> [Task prompt]: Scan the records below for lines with the word "will", then state how many you find and nothing else.

> [Records shown]:
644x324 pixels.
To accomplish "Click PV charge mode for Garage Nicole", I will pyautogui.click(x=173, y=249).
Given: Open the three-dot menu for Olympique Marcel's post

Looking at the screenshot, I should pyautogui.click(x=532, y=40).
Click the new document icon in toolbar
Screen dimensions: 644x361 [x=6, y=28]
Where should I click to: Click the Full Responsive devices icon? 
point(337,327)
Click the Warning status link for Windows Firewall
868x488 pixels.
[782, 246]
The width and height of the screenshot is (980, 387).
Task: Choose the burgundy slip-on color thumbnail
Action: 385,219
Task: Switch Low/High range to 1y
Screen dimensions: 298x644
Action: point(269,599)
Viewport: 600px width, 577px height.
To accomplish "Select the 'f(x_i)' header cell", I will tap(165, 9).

> [Your solution]: 2